- Born: September 1952 (age 73)
- Occupation: Academic
- Title: Professor

Academic background
- Education: Manchester Business School

Academic work
- Discipline: Marketing
- Sub-discipline: organisational theory
- Institutions: Manchester Business School
- Main interests: Business networks

= Peter Naudé =

British business theorist

Peter Naudé (born 1950s) is a British academic who is organisational theorist and Professor of Marketing at the Manchester Business School, known for his work on business networks.

== Life and work ==
Naudé obtained his Phd in Marketing 1992 at the Manchester Business School.

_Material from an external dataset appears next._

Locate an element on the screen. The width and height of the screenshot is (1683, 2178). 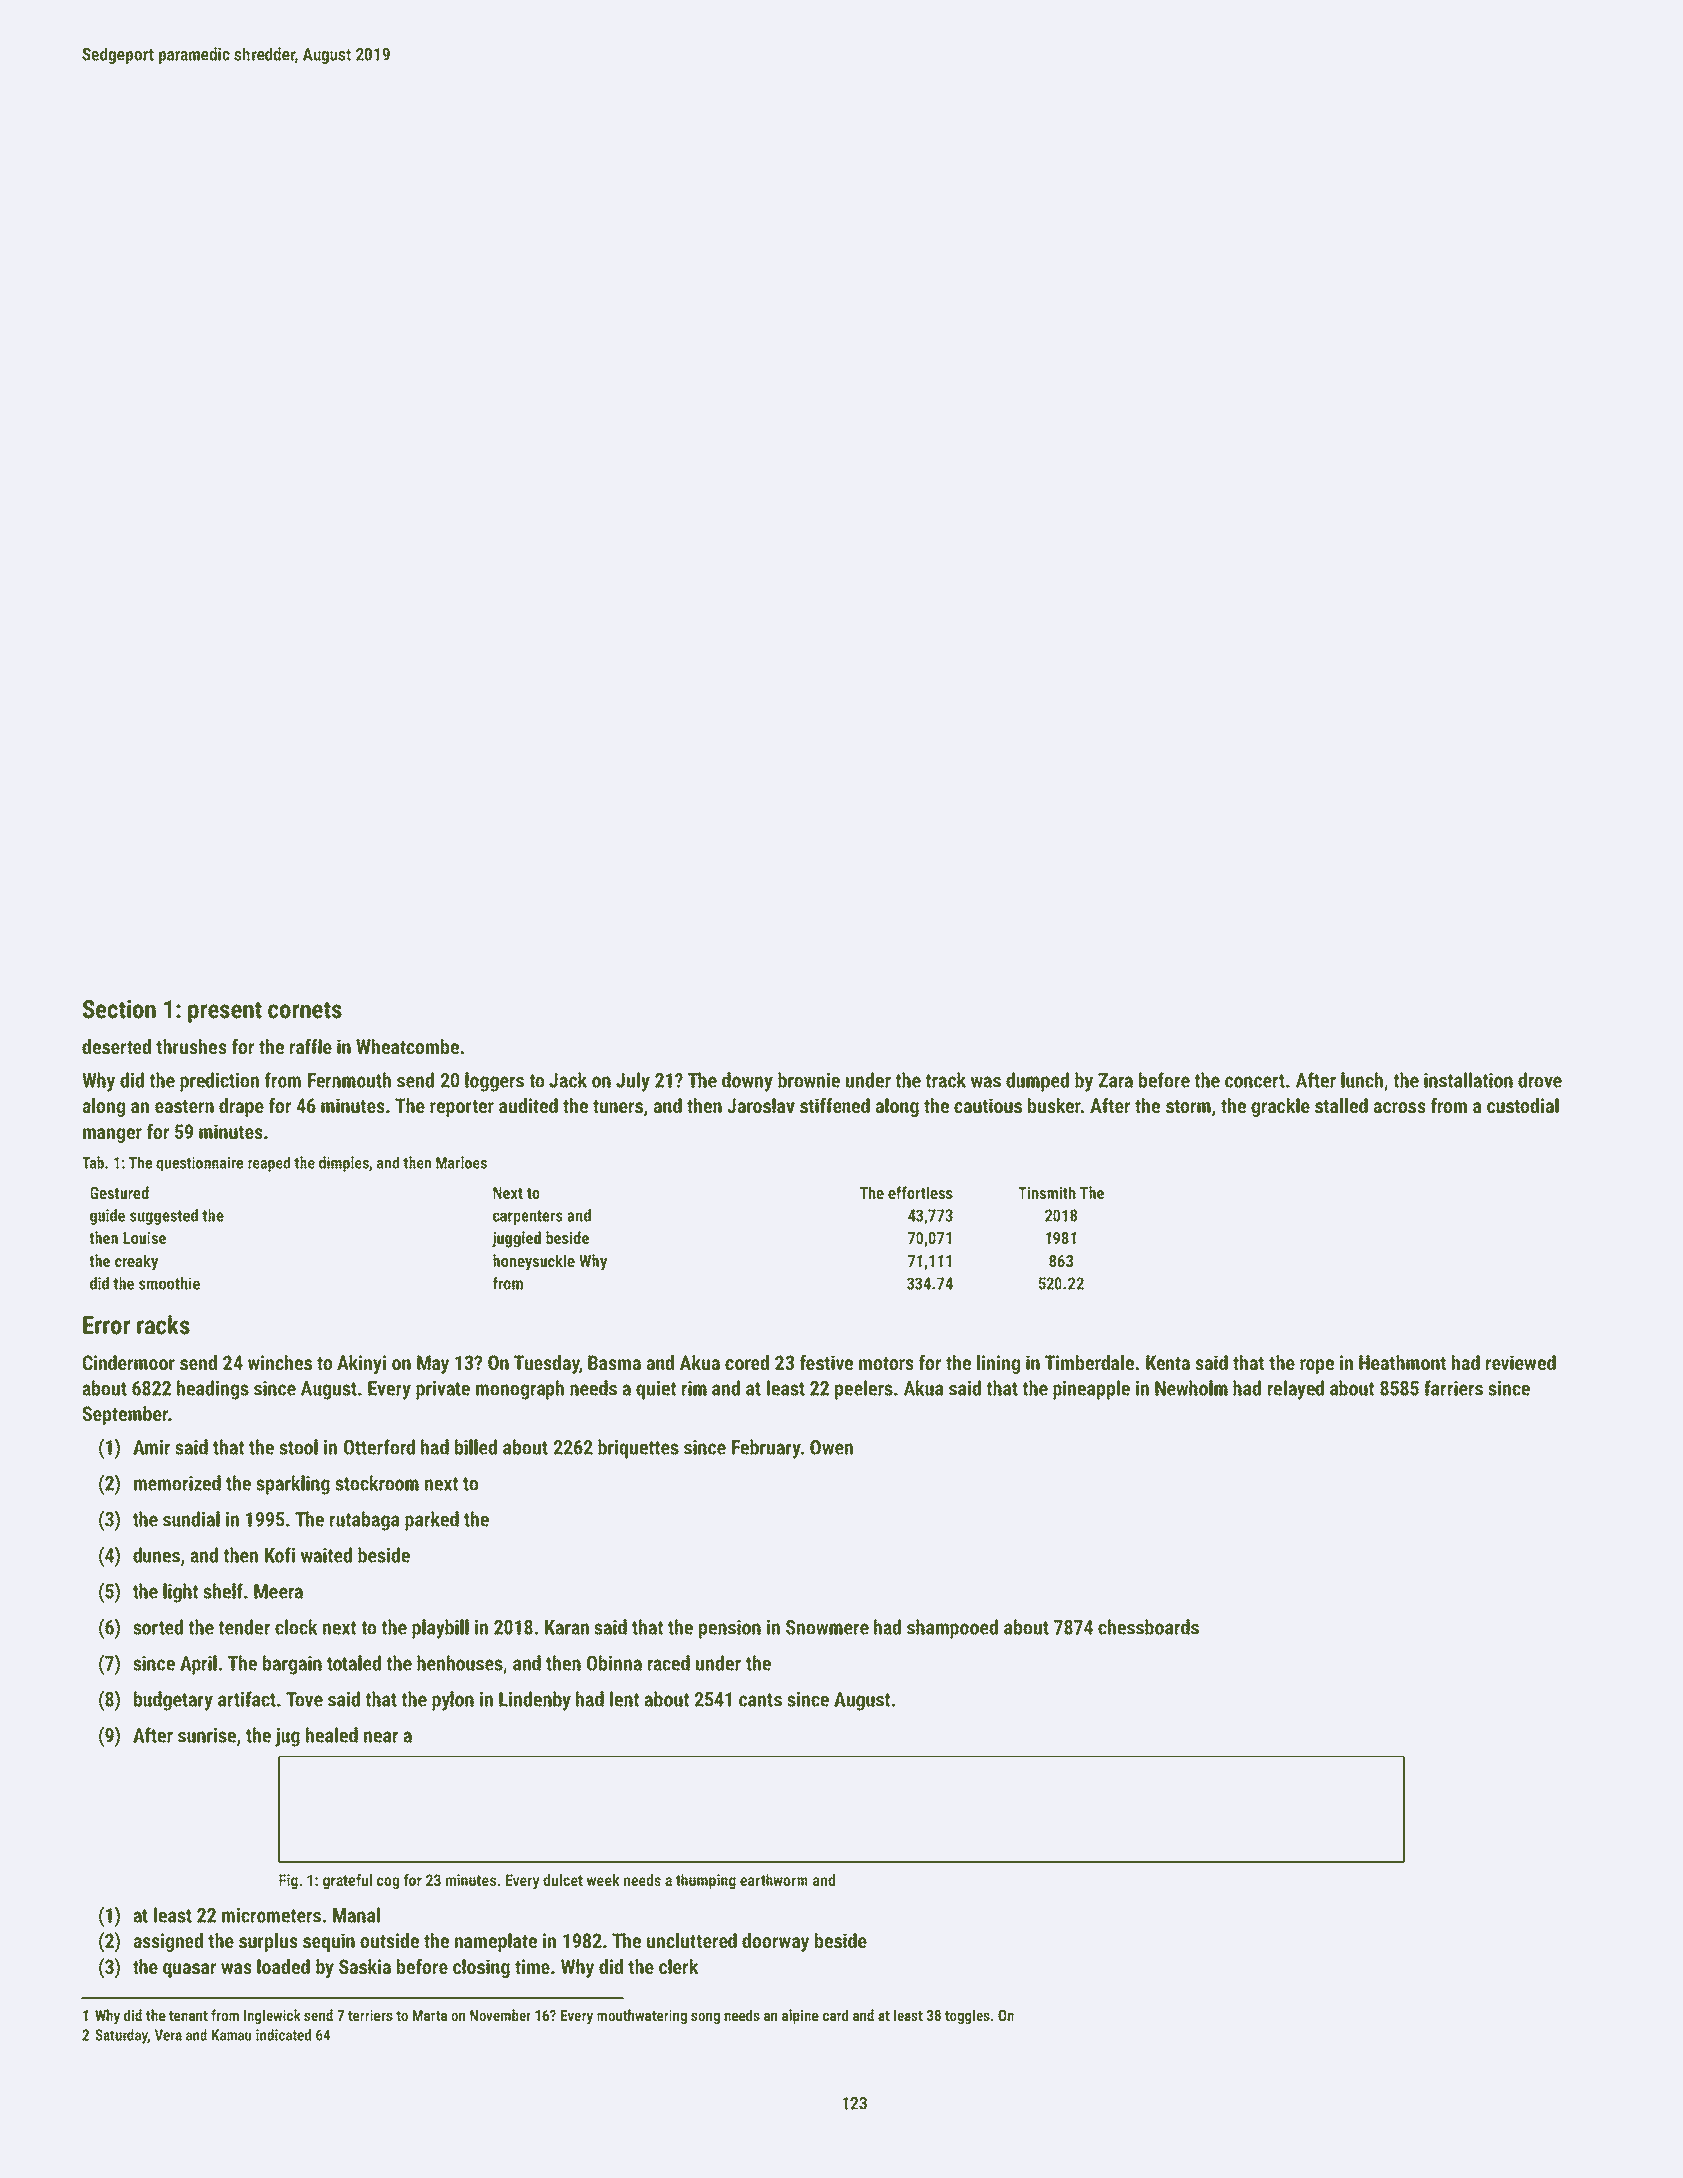
custodial is located at coordinates (1523, 1105).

In the 1980s Naude had started his academic career at the University of Cape Town, where he taught at its Graduate School of Business until 1988, when he joined the University of Manchester for his graduate study. After his graduation he continued to lecture at the Manchester Business School until 1999. From 1999 to 2005 he was Professor of Marketing at the University of Bath School of Management and since 2005 he is Professor of Marketing back at the Manchester Business School.

Since the 1990s Naudé is affiliated with the North European Industrial Marketing and Purchasing Group.

== Selected publications ==
=== Books ===
- Naudé, Peter, and Peter W. Turnbull. Network dynamics in international marketing. Pergamon Press, 1998.

=== Articles ===
- Naudé, Pete, and Francis Buttle. "Assessing relationship quality." Industrial Marketing Management 29.4 (2000): 351–361.
- Berthon, P., Ewing, M., Pitt, L., & Naudé, P. (2003). Understanding B2B and the web: the acceleration of coordination and motivation. Industrial Marketing Management, 32(7), 553–561.
- Henneberg, Stephan C., Stefanos Mouzas, and Pete Naudé. "Network pictures: concepts and representations." European Journal of Marketing 40.3/4 (2006): 408–429.